■ PROBLEM
Leave every picture out and print exactly the lines that run from the one containing "Instruction: Click Anand" to the end of the listing.

(INFORMATION PROVIDED begins)

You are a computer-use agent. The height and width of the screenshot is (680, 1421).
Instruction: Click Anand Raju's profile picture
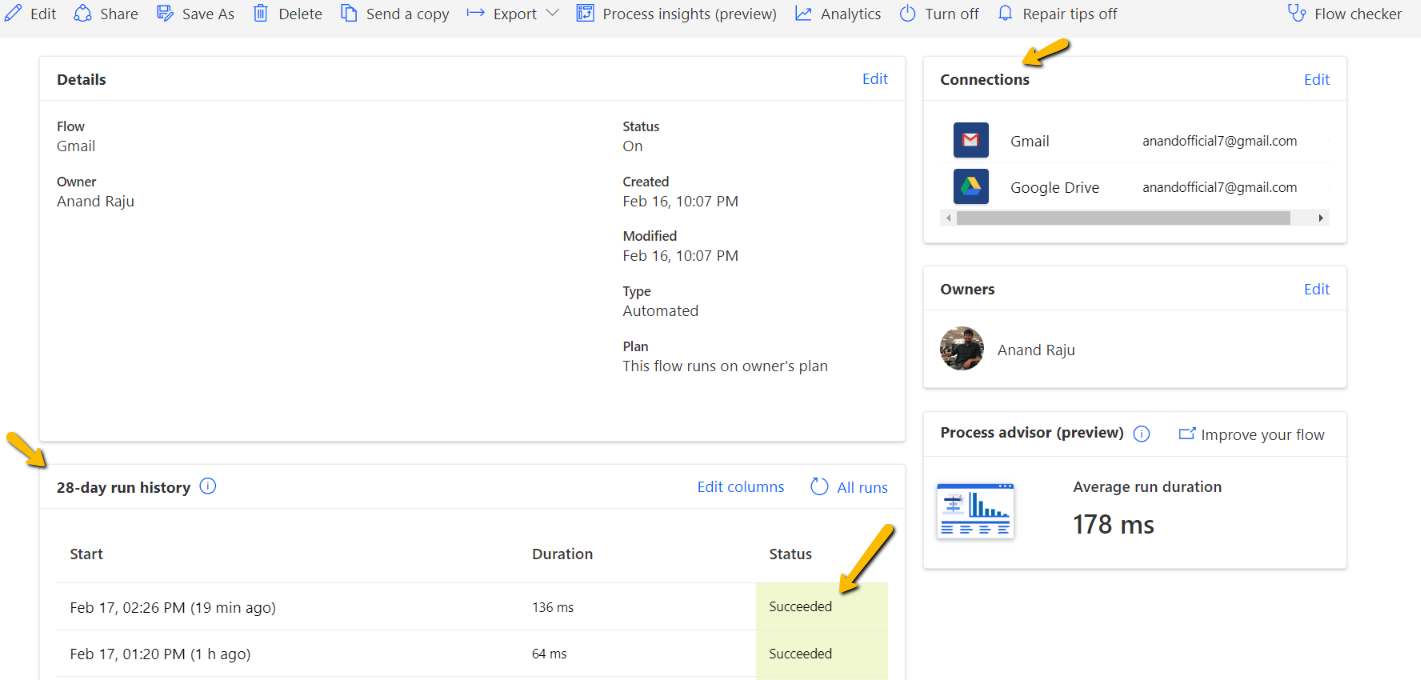click(961, 349)
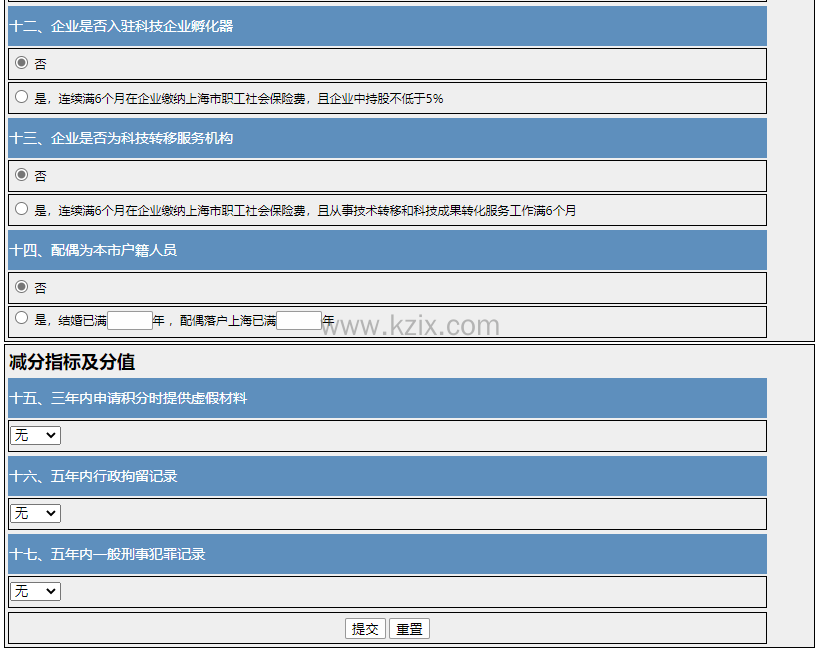Click header 十五、三年内申请积分时提供虚假材料
The width and height of the screenshot is (819, 651).
click(x=129, y=398)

(INFORMATION PROVIDED ends)

■ RESPONSE TO THIS EXERCISE
Instruction: Click Anand Raju's profile picture
click(961, 349)
Click header 十五、三年内申请积分时提供虚假材料
The width and height of the screenshot is (819, 651).
click(x=129, y=398)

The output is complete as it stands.